Second, and decisive, distinctness. The durable move, once the inventory is removed, is “score an entity against a fixed criterion set, grading partial matches by a domain rubric, and read the fit.” That is what decision-option-review (shipped; it absorbs Multi-Criteria Decision Analysis) already does: compare options against criteria and surface where each fits or clashes. The candidate-specific content is only which criteria - the six Holland types - plus a partial-match rubric (the hexagon adjacency). Preset criteria are a domain preset of the choose-your-criteria step, and an adjacency rule is a scoring rubric for partial matches, not a new operation. This is the exact shape of the already-recorded outside-in-inside-out-framing fold, where the sole candidate-specific content was which lenses and the registry folded it because a preset of an existing engine’s input-selection step is not a new mechanism. The six-row fit matrix and a criteria-by-options grid share their entire scoring engine, well above a fifth of the working mechanism, so the overlap ceiling is breached.

Anticipating the strongest counter (and the line the staged build took): that decision-option-review “has no person side, needs multiple options, and cannot supply the typology.” Each fails.
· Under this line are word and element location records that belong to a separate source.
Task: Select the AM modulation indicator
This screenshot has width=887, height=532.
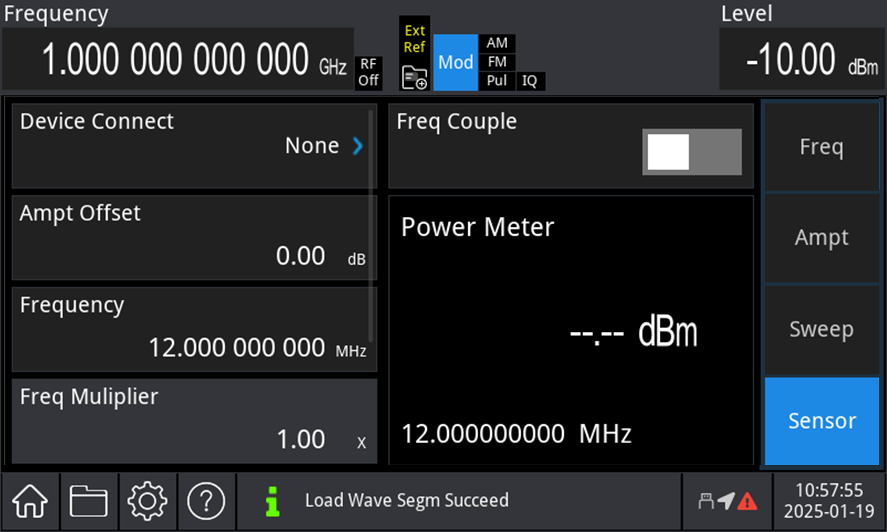Action: (x=497, y=43)
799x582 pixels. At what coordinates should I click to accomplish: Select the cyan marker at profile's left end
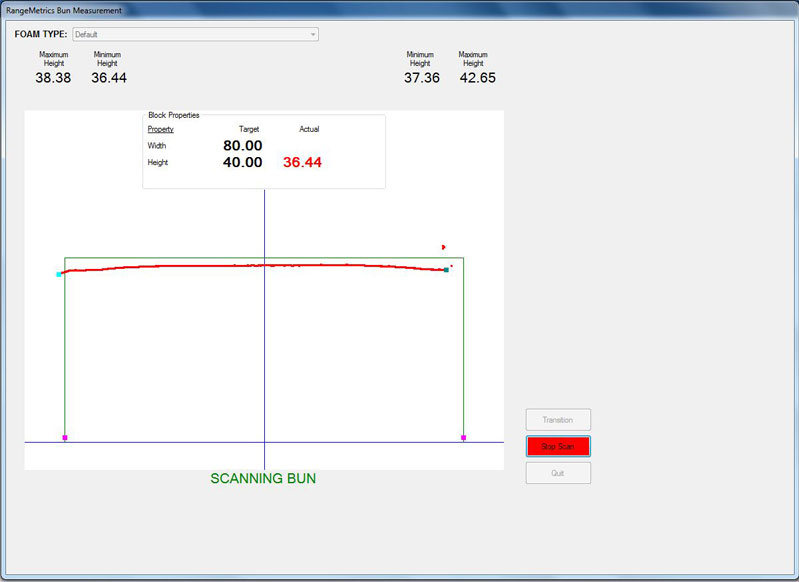point(59,274)
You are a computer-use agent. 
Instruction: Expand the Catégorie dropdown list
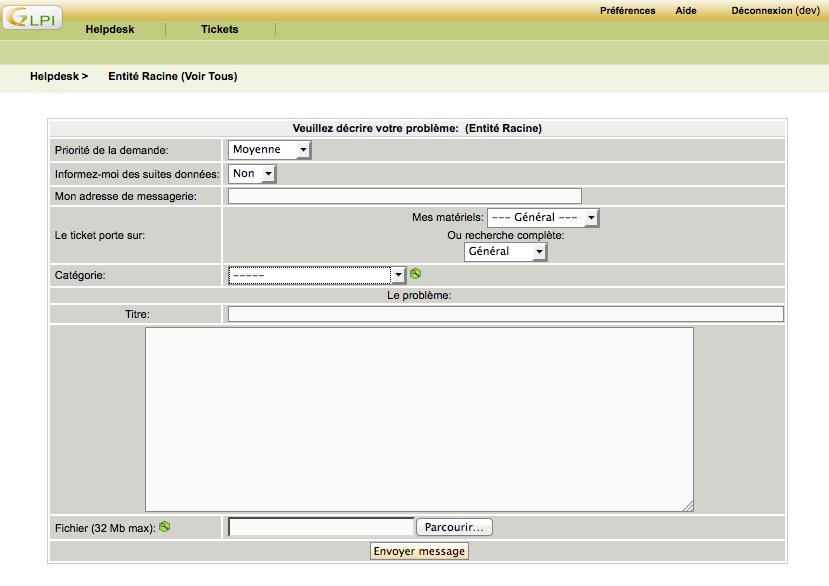316,274
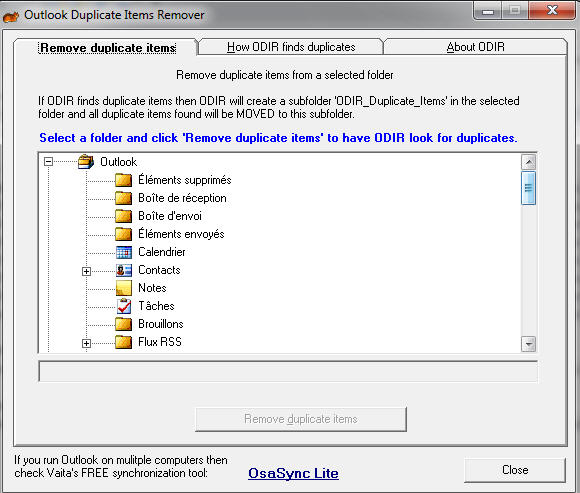Select the Brouillons folder label
Image resolution: width=580 pixels, height=493 pixels.
(161, 324)
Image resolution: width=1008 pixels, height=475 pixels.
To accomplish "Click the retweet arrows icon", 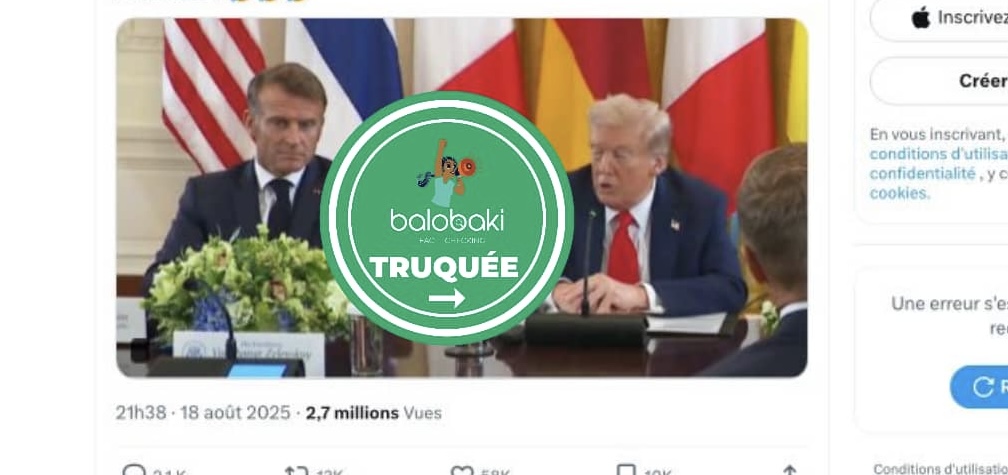I will tap(296, 471).
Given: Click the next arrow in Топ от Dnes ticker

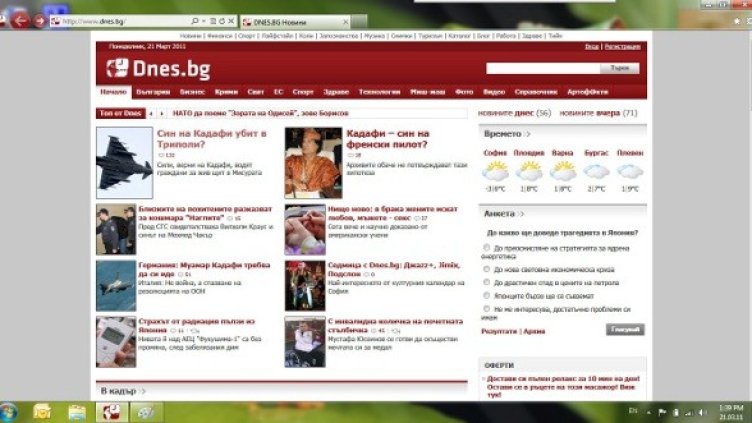Looking at the screenshot, I should 162,114.
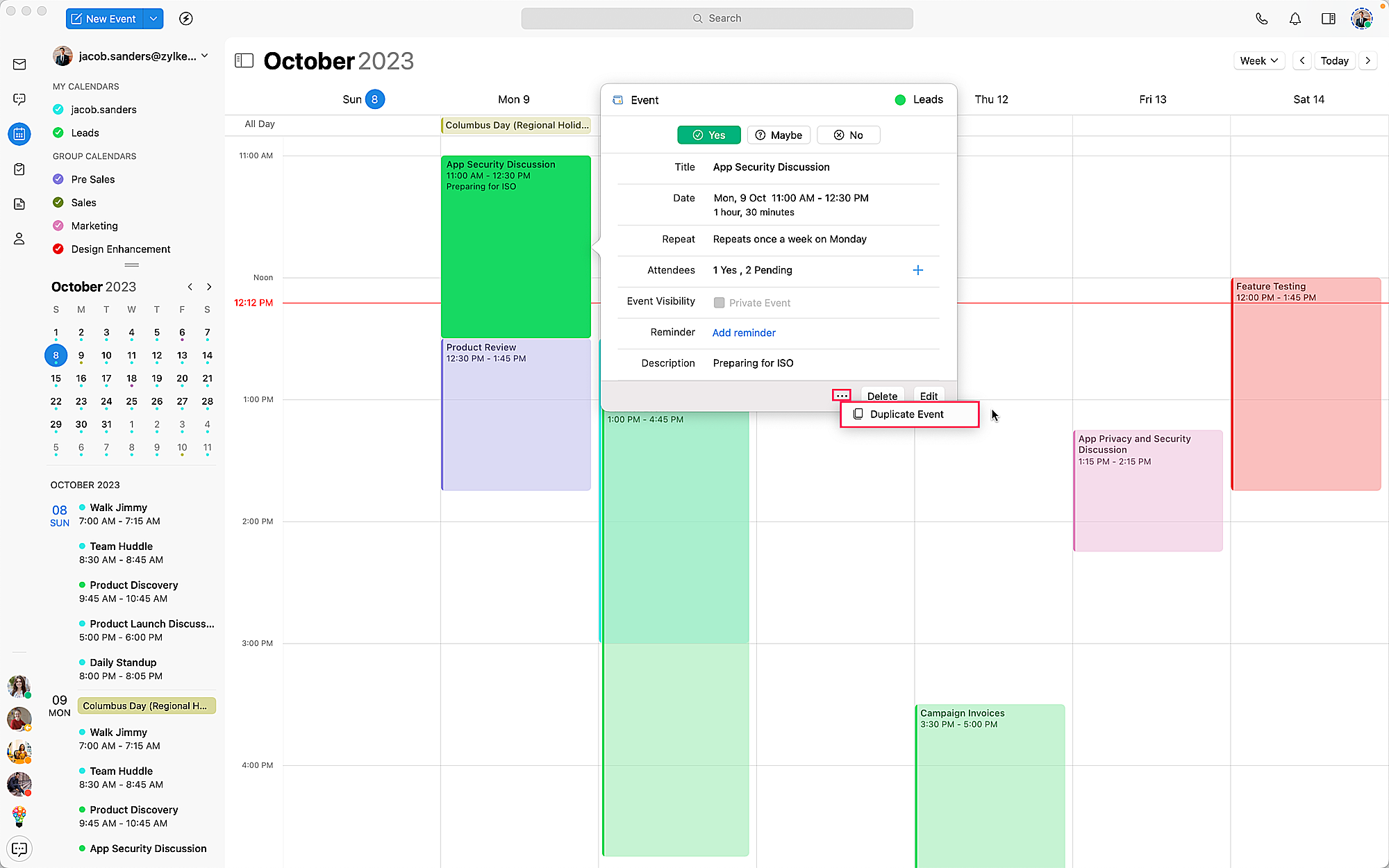Expand the jacob.sanders account dropdown

(x=204, y=56)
The “person side” is a relabel - a profiled person is simply the entity being scored, the way an option is; MCDA routinely scores a single entity for a go/no-go fit, so “needs multiple options” is not a real wall; and “cannot supply the typology” confuses content with mechanism. morphological-analysis earned its build by adding a genuinely new operation (cross-consistency pruning of a Cartesian product) that the option matrix lacks; RIASEC adds no operation, only six preset criteria and an adjacency rubric. Content presets fold; new mechanisms ship. RIASEC is a content preset.

It is therefore not a Build: no separable artifact is uniquely RIASEC and not a fixed-criteria option matrix. It is not a Recipe: there is one move with preset criteria, not a chain. It is not a Reject: the fit-scoring move is real and worth locating, like the inversion-into-premortem and stakeholder-lens-into-parallel-perspectives folds. It also leans out-of-scope by domain - career and vocational guidance is an applied specialty nearer the sibling pm-skills library than a general thinking move - but the cleanest honest home for the generic mechanism is the fold into decision-option-review.

A second collision reinforces the fold: the candidate sits beside trait-lens-perspective (Big Five / HEXACO) in the same new family, and both apply a fixed psychometric typology as the scoring frame; shipping both would put two near-twin fixed-typology moves in one family. The branded sibling already points here - the Strong Interest Inventory entry says its generic core is Holland’s RIASEC and it “likely folds rather than shipping.” The chain resolves cleanly: Strong Interest Inventory folds to RIASEC, and RIASEC folds to decision-option-review.

Origin: John L. Holland, “A Theory of Vocational Choice” (Journal of Counseling Psychology, 1959), developed across three editions of Making Vocational Choices: A Theory of Vocational Personalities and Work Environments (1973, 1985, 1997). The typology is generic and attributed to Holland; the proprietary instruments built on it - the Self-Directed Search (PAR) and the trademarked Strong Interest Inventory (originally E. K. Strong Jr., 1927; now The Myers-Briggs Company) - are the branded layer, not the model. The U.S. Department of Labor’s O*NET program assigned RIASEC profiles to its occupation database and offers a free Interest Profiler, making the environment-typing side public infrastructure.

To read the evidence honestly: Tracey and Rounds (1993) and Rounds and Tracey (1996) for the structure and its cross-cultural limits; Van Iddekinge et al. (2011) and Nye, Su, Rounds and Drasgow (2012, 2017) for what measured interests and congruence actually predict; Tsabari, Tziner and Meir (2005), Tinsley (2000), and especially Hoff, Song, Wee, Phan and Rounds (2020) for the modest, frequently-overstated congruence-satisfaction relation. The 2020 systematic review is the single best corrective to the popular “do what interests you and you will be satisfied” claim.